▸ Check your understanding:
a. In the Basset hound text, which breed is said to have scent keenness on par with that of Basset hounds?
b. Write out the Basset hound text from "Temperament and Tendencies" to "are speaking sometimes.", substituting "gentle" for "friendly".

▸ Selected excerpt:
-- Opening Marker --
Their short build can be deceiving. They are actually long dogs and able to reach counter and table tops to reach food. However, their short limbs and heavy bones make them poor swimmers.

Their skin is extremely loose and falls in folds on their heads. They have long velvety ears that fall way below their noses. They have a naturally sad expression on their faces even when they are happy.

They have short and smooth coats and are accepted in many recognizable colors. There are no rules concerning about coat color and color distribution.

Basset hounds have impeccable sense of smell. Their scent keenness is at par with that of the Bloodhound. They are able to pick up scent from very far and can track its origin with tremendous resolve.

Temperament and Tendencies of the Bassett Hound

Naturally, Basset hounds are well-mannered and loving dogs. They are never vicious or aggressive as fairly suggested by their melancholic faces. They are very patient and friendly with children.

They are very vocal breeds. They tend to howl or bark if they want something or warn their owners about something. They can whine by murmuring a sound to get attention from their masters. It may sound like they are speaking sometimes.
-- Closing Marker --
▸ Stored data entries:
-- Opening Marker --
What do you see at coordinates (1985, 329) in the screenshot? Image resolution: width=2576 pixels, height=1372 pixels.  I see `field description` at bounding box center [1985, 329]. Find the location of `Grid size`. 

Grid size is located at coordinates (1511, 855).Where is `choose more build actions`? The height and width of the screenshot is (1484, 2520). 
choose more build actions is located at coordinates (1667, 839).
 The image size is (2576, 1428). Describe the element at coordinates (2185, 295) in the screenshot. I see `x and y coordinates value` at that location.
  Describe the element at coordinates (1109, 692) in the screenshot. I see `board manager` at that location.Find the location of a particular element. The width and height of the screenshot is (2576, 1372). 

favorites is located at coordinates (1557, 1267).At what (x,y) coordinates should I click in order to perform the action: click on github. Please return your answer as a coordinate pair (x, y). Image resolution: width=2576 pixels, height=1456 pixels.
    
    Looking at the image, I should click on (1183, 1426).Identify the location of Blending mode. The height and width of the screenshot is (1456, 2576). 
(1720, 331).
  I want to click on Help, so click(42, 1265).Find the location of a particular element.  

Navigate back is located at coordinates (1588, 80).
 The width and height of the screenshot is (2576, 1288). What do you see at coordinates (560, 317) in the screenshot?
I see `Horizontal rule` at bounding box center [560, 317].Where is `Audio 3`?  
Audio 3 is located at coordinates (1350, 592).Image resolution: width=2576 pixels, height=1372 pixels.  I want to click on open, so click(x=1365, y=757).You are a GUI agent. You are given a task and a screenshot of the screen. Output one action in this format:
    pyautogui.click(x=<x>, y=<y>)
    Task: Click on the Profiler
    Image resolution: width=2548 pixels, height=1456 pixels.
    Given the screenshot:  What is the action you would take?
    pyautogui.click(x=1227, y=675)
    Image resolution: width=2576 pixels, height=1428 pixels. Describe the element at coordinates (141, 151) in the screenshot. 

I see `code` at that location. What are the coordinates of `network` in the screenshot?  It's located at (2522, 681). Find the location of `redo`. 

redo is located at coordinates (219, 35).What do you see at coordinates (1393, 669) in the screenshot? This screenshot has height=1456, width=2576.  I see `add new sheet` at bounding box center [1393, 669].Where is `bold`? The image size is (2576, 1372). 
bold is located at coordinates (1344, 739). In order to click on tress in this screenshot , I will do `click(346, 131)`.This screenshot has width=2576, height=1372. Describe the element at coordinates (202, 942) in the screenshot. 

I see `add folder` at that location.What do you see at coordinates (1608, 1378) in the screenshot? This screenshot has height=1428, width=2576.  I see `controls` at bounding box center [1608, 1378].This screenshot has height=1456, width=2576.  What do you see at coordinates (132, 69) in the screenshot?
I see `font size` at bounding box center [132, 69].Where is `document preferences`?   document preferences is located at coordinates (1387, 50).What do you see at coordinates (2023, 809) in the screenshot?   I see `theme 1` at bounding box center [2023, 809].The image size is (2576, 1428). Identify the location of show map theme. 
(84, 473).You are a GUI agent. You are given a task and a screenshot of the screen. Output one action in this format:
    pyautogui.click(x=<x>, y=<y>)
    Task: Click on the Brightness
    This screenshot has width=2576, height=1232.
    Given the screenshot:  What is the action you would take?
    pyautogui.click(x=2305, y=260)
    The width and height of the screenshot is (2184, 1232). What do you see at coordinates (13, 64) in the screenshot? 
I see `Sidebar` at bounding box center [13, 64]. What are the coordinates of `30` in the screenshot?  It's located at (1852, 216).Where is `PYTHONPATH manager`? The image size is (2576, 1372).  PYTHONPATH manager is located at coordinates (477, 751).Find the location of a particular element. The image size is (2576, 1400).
-- Closing Marker --
▸ Results for each task:
a. The Bloodhound.

b.
Temperament and Tendencies of the Bassett Hound

Naturally, Basset hounds are well-mannered and loving dogs. They are never vicious or aggressive as fairly suggested by their melancholic faces. They are very patient and gentle with children.

They are very vocal breeds. They tend to howl or bark if they want something or warn their owners about something. They can whine by murmuring a sound to get attention from their masters. It may sound like they are speaking sometimes.